Gladbach-Manager Max Eberl joggt in Trainingskleidung über einen Fußballplatz in Harsewinkel.

Gladbach-Manager Max Eberl, hier zu sehen bei einer Laufeinheit am 18. Juli 2021 im Fohlen-Trainingslager in Harsewinkel. 

Mönchengladbach. Adi Hütter (51) ist der neue Cheftrainer bei Borussia Mönchengladbach. Der Österreicher hat am linken Niederrhein die Mission übernommen, die Fohlen-Elf zurück unter die Top-Klubs der Bundesliga und zurück ins internationale Geschäft zu coachen. Sein Vorgänger Marco Rose (44) hatte, nachdem er am 15. Februar 2021 seinen Abgang zu Borussia Dortmund offiziell gemacht hatte, Gladbach nur noch auf einen enttäuschenden achten Platz führen können.

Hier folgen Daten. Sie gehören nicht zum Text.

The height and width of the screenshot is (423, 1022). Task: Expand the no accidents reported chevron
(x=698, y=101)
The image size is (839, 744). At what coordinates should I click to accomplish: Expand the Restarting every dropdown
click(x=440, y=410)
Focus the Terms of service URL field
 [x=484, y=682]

Adi Hütter soll diesen Abwärtstrend alsbald wieder umkehren, derweil ist Gladbach-Manager Max Eberl (47) offenkundig bemüht, bei dem Teil der Basis, die durch die „Causa Rose“ auch ihn als Sportdirektor kritisiert hatte, wieder für Vertrauen zu werben. Einzelne Gruppierungen hatten Rose und Eberl, beispielsweise in den sozialen Medien, zum Teil heftig attackiert.

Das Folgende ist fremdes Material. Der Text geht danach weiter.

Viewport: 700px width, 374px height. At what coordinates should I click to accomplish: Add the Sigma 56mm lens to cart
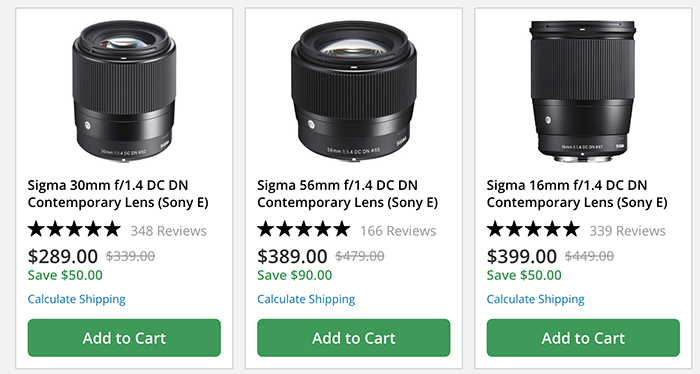pos(354,338)
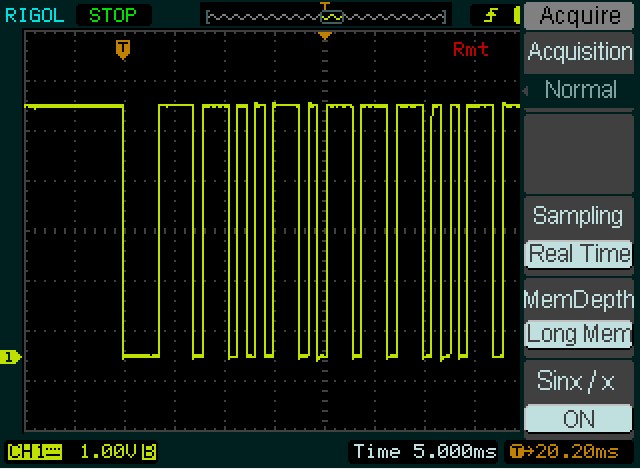Select the Sampling menu item
This screenshot has width=640, height=469.
coord(579,216)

Gladbach-Manager Max Eberl hat wegen Rose-Abgang geweint

So hat sich Eberl bei einem Fanportal, welches nach unseren Informationen auch enge Kontakte zur Gladbacher Hardcore-Szene pflegen soll, in einem Interview nun recht offen zum Rose-Abgang geäußert. Und dabei einige brisante Details geoutet.

Eberl gibt dabei zu, dass er womöglich emotionale Aspekte in den Reihen der VfL-Treuen in den vergangenen Monaten falsch eingeschätzt haben könnte. Rose war noch 2019 mit „Hosianna“ am Niederrhein empfangen worden.

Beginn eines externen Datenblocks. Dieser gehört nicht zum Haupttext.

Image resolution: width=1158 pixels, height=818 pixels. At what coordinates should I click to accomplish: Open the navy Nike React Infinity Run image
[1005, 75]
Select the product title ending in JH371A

Dazu vermochte es der gebürtige Leipziger, als Vorzeige-Produkt der RB-Akademie samt entsprechender Rhetorik, die schwarz-weiß-grüne Basis mit Schlagworten wie Identifikation, Aufbauarbeit, Kontinuität, Zusammenhalt oder gar Titelkampf auf Anhieb zu elektrisieren.

Folge: Gladbach „on fire“. Gegen Rose, vom RB-Mutterkonzern aus Salzburg kommend, gab es 2019, anders als in den Liga-Duellen gegen die RB-Vertreter aus Leipzig, auch keine 19-minütigen Trillerpfeifen-Proteste am Niederrhein.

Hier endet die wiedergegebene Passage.